You have someone applying for an old age pension in 1916. He thinks he’s over 70 but doesn’t have a baptism certificate or other acceptable document to show his age. Obviously if he was 5 or over in the 1851 census, he would be 70 in 1916 and therefore eligible. So he claims to be born c 1846.
The form asked him to say where he was living in 1851, for the census look up clerk to check. He put down Miltown Row. So that’s his recollection of where he was living 65 years previously, when he was reportedly 5. Plenty of scope for error there. My guess is that he probably did live at Milltown Rd at some point in his life but it must have been later, as it was apparently not built in 1851. In the 1800s people in Ireland didn’t normally celebrate birthdays and often had little accurate idea of how old they were. Ages on censuses and other documents were often just guesses. In this case my suggestion is that he’s mistaken about where he was in 1851. Indeed he may not even have been born. Milltown Rd was where he lived some time later.

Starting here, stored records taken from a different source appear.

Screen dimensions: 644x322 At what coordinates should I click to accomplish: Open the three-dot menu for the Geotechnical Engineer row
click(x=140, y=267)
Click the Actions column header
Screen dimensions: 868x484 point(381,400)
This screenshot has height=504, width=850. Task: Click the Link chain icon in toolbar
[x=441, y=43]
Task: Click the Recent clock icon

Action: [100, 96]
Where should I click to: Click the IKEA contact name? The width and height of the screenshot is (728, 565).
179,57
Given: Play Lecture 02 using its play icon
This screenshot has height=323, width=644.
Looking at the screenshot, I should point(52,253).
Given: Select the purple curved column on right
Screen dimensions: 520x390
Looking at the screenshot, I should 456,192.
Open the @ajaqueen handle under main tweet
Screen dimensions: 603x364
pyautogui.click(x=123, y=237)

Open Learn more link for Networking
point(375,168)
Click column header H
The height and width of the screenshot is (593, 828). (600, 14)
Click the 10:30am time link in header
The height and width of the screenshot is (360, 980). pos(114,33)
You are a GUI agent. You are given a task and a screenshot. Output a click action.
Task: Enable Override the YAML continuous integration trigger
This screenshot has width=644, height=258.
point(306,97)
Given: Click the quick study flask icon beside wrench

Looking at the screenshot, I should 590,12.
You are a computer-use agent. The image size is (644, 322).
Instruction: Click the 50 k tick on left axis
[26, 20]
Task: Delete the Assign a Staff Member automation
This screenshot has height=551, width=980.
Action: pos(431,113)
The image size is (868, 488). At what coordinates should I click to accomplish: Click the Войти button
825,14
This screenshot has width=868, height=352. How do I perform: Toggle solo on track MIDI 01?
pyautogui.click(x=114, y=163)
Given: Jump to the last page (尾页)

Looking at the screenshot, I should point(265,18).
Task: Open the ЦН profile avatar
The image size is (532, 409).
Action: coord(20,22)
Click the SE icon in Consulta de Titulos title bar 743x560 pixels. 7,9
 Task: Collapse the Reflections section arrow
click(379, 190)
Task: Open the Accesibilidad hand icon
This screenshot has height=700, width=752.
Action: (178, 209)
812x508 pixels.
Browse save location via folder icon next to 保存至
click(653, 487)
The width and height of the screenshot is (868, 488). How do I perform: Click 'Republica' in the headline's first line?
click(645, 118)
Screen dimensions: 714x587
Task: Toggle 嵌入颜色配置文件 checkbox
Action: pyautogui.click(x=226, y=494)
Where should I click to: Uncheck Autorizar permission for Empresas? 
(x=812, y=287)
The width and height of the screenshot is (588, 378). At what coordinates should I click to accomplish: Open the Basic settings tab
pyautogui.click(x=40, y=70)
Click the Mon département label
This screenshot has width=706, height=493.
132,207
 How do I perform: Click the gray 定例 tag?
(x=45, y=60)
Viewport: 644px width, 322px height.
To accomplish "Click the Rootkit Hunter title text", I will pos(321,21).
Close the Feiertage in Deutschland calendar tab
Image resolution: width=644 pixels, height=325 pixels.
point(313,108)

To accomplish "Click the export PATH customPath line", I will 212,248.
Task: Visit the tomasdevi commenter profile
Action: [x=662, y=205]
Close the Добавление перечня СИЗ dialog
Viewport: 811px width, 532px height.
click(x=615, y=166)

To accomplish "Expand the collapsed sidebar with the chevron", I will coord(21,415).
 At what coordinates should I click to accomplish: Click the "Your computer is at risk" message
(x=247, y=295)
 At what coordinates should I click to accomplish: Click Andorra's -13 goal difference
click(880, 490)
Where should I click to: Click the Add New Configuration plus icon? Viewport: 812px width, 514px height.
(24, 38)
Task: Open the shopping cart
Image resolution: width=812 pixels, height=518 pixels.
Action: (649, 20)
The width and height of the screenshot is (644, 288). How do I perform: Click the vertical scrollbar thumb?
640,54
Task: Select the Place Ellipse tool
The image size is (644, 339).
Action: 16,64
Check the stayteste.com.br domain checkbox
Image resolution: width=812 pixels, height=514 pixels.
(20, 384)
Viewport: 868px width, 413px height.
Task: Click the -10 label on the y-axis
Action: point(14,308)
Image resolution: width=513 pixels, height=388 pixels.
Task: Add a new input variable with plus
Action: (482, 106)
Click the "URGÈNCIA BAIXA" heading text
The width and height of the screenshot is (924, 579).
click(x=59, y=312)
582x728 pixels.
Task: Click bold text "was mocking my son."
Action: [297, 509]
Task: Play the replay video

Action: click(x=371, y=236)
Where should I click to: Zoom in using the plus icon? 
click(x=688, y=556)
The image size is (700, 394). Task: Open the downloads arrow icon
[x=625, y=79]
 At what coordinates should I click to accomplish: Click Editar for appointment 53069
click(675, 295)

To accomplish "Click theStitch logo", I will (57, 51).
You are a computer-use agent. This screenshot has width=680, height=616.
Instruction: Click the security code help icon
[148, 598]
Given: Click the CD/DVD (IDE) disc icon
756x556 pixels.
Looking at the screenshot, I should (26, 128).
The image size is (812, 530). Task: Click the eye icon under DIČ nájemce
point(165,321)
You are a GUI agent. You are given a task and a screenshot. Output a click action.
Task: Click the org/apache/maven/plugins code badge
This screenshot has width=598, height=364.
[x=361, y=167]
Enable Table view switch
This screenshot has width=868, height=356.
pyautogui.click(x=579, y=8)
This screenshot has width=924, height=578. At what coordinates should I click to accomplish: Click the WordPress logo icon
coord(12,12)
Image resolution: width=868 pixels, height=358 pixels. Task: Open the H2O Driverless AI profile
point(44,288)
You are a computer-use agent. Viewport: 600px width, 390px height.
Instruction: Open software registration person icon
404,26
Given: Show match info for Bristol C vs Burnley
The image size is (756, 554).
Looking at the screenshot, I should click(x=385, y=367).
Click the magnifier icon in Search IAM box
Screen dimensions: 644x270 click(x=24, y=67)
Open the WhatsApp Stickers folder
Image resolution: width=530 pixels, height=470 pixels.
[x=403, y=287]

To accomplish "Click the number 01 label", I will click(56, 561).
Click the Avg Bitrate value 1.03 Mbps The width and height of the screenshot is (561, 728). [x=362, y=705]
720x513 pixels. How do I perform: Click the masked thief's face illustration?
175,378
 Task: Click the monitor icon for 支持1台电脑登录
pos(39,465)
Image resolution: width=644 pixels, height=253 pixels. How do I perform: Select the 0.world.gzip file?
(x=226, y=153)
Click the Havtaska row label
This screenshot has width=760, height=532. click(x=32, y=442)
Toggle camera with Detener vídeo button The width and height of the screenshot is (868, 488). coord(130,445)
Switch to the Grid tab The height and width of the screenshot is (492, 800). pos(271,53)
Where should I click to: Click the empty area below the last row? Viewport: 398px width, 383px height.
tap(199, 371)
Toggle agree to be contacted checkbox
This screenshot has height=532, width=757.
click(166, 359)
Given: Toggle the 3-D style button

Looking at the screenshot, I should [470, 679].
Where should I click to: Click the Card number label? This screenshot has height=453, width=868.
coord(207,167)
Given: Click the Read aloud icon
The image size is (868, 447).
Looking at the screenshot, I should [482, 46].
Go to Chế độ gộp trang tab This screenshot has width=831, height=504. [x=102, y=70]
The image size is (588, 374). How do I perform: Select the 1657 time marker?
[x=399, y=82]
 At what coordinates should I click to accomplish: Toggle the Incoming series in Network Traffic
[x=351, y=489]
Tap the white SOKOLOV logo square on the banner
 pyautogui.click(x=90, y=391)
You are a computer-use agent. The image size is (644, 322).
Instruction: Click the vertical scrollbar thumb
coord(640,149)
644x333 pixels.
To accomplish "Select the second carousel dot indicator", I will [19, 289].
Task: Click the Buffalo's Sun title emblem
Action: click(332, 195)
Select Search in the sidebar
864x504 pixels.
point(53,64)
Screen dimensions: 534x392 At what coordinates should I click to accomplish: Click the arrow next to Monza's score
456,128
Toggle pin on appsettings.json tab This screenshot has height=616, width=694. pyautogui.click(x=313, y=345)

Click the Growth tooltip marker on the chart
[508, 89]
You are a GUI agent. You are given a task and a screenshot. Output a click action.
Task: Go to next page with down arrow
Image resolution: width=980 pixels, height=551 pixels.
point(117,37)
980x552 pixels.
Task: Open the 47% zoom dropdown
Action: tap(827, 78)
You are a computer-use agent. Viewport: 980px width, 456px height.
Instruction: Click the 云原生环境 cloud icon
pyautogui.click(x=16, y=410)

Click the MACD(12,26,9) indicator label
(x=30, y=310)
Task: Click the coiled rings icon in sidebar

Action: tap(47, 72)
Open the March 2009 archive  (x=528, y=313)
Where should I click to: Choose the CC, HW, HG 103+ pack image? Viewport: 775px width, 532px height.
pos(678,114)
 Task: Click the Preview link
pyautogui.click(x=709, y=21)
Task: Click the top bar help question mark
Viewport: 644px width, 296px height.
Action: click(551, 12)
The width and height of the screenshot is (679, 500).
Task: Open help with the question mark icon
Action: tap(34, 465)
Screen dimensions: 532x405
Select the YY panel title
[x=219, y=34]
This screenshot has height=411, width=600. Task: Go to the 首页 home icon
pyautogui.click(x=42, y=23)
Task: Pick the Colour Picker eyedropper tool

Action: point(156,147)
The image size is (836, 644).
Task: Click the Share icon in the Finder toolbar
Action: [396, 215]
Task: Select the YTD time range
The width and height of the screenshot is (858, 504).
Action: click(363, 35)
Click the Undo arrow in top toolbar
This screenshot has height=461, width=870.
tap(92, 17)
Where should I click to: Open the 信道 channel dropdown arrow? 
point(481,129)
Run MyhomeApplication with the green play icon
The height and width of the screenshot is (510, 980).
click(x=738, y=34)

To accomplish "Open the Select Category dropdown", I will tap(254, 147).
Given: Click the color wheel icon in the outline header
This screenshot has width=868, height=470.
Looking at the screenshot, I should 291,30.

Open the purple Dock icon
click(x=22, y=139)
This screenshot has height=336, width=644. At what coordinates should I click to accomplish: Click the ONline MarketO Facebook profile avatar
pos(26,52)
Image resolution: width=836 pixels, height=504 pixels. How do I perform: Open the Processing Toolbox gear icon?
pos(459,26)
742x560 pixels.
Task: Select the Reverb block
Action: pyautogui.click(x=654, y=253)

Alexander Irvine was born in 1863 in Antrim town and became a Minister living in the US. This extract from his book “The Chimney Corner revisited” perhaps explains why people often had to guess their ages:
“My mother kept a mental record of the twelve births. None of us ever knew, or cared to know, when we were born. When I heard of anybody in the more fortunate class celebrating a birthday I considered it a foolish imitation of the Queen’s birthday, which rankled in our little minds with 25th December or 12th July. In manhood there were times when I had to prove I was born somewhere, somewhen, and then it was that I discovered that I also had a birthday. The clerk of the parish informed me.”